:: Exercise inputs

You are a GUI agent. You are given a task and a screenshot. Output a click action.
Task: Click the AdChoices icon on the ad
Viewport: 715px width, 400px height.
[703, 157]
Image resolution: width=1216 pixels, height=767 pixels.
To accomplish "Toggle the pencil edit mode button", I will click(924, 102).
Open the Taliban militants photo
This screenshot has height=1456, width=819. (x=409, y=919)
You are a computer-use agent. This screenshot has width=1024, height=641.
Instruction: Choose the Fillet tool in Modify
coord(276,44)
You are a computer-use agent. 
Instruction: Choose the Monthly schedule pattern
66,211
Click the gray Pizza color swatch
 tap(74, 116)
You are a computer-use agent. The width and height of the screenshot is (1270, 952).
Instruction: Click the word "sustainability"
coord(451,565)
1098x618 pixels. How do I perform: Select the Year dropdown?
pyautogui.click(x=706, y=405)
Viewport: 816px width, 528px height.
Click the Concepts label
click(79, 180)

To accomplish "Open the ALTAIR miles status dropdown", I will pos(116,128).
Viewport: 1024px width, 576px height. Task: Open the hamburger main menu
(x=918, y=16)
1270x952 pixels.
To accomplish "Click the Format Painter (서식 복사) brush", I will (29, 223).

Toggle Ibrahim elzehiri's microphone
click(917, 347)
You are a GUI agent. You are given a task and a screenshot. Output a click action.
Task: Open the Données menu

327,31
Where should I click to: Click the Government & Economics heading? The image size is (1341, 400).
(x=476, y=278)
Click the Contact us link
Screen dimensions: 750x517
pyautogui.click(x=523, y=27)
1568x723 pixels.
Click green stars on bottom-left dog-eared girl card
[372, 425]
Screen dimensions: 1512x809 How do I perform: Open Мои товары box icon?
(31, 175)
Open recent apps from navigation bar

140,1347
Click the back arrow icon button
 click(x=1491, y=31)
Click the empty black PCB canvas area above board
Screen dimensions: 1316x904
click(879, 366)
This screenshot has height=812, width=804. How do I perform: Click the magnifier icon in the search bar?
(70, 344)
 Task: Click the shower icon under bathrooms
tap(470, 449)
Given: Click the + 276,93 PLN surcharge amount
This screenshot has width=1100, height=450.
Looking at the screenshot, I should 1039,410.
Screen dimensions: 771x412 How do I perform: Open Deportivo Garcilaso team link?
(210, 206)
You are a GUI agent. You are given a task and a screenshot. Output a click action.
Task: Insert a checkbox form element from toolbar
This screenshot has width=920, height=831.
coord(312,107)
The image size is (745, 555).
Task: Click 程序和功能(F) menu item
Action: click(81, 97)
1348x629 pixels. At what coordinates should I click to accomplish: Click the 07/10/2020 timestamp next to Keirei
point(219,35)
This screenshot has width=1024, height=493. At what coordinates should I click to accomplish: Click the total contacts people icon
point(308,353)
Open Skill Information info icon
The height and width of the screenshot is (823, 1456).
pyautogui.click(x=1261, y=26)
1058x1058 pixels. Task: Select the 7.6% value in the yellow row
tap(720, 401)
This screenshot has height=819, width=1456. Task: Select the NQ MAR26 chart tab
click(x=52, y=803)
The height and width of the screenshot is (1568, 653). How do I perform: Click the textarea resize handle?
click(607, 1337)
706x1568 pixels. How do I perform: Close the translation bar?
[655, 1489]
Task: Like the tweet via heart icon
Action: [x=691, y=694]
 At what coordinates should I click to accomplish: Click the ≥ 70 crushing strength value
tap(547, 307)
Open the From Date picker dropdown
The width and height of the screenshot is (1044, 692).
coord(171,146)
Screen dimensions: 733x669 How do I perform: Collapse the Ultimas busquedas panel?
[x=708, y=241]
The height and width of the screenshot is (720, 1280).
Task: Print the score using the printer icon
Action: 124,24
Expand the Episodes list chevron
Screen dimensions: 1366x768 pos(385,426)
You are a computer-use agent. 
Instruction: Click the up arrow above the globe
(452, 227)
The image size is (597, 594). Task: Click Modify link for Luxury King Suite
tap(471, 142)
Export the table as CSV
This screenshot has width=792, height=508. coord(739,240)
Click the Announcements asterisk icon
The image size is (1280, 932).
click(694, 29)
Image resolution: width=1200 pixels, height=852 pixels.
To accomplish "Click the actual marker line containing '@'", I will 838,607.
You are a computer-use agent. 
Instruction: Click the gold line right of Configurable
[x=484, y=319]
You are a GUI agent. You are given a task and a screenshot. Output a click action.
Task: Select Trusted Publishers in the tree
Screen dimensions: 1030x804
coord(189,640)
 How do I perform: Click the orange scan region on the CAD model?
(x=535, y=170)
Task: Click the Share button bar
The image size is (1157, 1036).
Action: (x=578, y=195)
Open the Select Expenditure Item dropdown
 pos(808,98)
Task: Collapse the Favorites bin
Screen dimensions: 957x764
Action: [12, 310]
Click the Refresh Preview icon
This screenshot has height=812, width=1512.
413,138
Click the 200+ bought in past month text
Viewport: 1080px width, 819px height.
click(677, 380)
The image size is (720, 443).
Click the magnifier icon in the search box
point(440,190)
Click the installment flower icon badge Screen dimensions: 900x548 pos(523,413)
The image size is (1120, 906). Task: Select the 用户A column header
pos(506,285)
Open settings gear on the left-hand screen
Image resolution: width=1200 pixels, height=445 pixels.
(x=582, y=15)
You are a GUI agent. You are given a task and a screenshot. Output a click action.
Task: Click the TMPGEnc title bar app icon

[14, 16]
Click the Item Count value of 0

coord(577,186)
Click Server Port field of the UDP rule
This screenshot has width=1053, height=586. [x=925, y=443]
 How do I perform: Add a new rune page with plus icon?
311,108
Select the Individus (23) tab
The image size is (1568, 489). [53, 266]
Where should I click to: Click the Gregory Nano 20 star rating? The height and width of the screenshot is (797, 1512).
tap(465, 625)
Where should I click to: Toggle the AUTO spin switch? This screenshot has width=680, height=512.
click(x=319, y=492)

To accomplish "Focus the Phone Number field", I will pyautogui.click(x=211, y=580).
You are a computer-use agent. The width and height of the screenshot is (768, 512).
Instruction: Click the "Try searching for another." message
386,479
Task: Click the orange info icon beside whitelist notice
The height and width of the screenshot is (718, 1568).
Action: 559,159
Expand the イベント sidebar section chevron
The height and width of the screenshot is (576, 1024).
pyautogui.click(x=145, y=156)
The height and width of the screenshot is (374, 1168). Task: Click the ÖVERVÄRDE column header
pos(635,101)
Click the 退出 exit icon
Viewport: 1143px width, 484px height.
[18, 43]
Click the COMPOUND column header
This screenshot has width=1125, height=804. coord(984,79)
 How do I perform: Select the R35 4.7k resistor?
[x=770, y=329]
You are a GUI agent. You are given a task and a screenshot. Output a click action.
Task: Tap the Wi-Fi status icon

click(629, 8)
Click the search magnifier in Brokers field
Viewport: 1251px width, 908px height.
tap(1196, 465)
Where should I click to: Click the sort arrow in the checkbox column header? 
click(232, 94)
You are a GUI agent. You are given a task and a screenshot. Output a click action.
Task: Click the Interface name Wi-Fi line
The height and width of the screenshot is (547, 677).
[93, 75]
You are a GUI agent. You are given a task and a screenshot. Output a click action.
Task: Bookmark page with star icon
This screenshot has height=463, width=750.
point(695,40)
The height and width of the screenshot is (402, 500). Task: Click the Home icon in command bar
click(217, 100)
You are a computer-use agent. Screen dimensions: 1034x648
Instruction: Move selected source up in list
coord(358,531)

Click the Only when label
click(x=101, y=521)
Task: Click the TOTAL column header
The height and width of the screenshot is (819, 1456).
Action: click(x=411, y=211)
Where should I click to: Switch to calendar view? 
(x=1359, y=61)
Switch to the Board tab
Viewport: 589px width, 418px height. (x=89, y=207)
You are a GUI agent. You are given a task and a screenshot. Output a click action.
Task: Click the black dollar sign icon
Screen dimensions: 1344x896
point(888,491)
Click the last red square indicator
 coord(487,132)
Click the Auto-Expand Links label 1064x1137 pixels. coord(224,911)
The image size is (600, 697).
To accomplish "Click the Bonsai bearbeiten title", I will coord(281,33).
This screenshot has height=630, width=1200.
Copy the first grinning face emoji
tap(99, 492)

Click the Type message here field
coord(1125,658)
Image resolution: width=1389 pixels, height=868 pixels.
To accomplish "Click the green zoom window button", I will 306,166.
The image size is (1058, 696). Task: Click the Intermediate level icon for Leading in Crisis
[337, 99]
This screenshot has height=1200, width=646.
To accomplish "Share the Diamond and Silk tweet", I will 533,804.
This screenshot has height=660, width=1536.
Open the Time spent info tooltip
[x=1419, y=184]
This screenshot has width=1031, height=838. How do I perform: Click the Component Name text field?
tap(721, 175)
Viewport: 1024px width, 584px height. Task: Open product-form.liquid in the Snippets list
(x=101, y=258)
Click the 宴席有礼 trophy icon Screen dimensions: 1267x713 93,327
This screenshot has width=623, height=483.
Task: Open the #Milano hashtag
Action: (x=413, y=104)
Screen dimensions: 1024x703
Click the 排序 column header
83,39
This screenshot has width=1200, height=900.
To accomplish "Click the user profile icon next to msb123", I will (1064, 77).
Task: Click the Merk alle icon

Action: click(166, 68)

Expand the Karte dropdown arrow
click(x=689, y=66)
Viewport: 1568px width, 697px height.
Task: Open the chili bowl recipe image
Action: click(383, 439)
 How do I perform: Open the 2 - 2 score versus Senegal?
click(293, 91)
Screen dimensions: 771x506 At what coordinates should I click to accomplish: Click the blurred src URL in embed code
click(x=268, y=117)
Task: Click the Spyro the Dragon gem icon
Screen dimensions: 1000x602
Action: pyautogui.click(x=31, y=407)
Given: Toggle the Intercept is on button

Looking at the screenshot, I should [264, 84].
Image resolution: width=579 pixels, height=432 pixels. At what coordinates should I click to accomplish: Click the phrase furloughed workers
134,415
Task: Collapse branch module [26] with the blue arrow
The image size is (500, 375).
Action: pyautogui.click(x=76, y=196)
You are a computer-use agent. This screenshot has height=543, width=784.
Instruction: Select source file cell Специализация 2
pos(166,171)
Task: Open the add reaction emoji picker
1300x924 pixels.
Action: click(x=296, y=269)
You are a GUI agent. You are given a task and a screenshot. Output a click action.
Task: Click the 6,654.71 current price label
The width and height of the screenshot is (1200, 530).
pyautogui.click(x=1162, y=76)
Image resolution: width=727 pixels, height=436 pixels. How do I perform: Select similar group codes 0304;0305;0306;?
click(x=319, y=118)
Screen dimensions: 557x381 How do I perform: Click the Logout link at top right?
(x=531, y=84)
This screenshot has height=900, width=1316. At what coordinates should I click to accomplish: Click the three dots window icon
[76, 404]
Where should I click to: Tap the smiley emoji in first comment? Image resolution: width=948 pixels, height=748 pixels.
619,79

::::

What you will do — Please, from the material above, copy only the lines from the line with "Where should I click to: Click the Gregory" up to and including the line with "Task: Click the orange", exactly as written.

Task result —
Where should I click to: Click the Gregory Nano 20 star rating? The height and width of the screenshot is (797, 1512).
tap(465, 625)
Where should I click to: Toggle the AUTO spin switch? This screenshot has width=680, height=512.
click(x=319, y=492)

To accomplish "Focus the Phone Number field", I will pyautogui.click(x=211, y=580).
You are a computer-use agent. The width and height of the screenshot is (768, 512).
Instruction: Click the "Try searching for another." message
386,479
Task: Click the orange info icon beside whitelist notice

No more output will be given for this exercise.